In any case, the film was worth watching on the big screen if you like battles and heroics… but as far as its connection to history, the only one I can see of any real merit is the connection it’s created in me, which is a desire to know more about the real events and the general shape of Classical-era civilizations — their peacetime interactions, as well as their wars and enmities.

3 thoughts on “300

  1. I had a similar reaction to this movie. It makes me wish I’d gotten more than a third of the way through Herodotus.

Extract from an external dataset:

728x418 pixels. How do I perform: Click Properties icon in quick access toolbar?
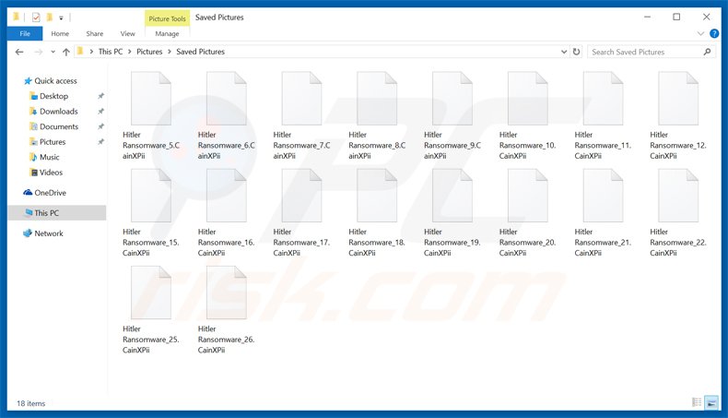coord(35,17)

    Funny thing about Ephialtes and the Spartans. Even though the Spartans are presented as the heroes, and even though the movie ignores their own tendency to enslave neighbors, it still shows some of the pretty repugnant aspects of Spartan society — the abusive training of boys to be warriors, the eugenic discarding of insufficiently perfect infants. But it shows them from an unapologetic, “Spartan propaganda” point of view, I suppose. Political correctness requires that the movie take explicit steps to repudiate these practices, but it can’t really do that and keep a Spartan narrator at the same time, not without being really annoying and feeling ridiculously revisionist. (But then what’s revisionist when our sources — Herodotus, Plutarch, who else? — probably aren’t reliable historians either.)

    Anyway, Ephialtes… From the movie’s Spartan point of view, his act of treason is simply confirmation that he should have been discarded at birth, the outward form mirroring the inward psyche. But it seems to me that the lesson of Ephialtes is that in a fascist little ubermenschen paradise like Sparta’s, all it takes is one act of love — the love of Ephialtes’ parents, who spared him — to bring the whole edifice crashing down. Maybe not the whole edifice…the Greeks win in the end…but what if TWO such acts of love had been committed? Horrors!

  2. Yeah, this is what I’m thinking. It’s interesting because for all the horrible visages of the monsters we see, the Spartans, in the very human appearance, are monsters too.

    Maybe there’s something more subtle going on here, then, in the happy avoidance of some politically correct, narrative-destroying, ridiculously revisionist rendering of the tale. (Though some subtle changes in the way we’re shown the world outside of Dilios’ tale could have gone to some small degree to make it ever so slightly clearer that this tale being told was not in fact realistic… the world in which Dilios is telling it looks as cartoony and surreal as the world he tells of.)

    I like the way you put it about an act of love and its effect on a fascist little ubermenschen paradise. Very nicely said.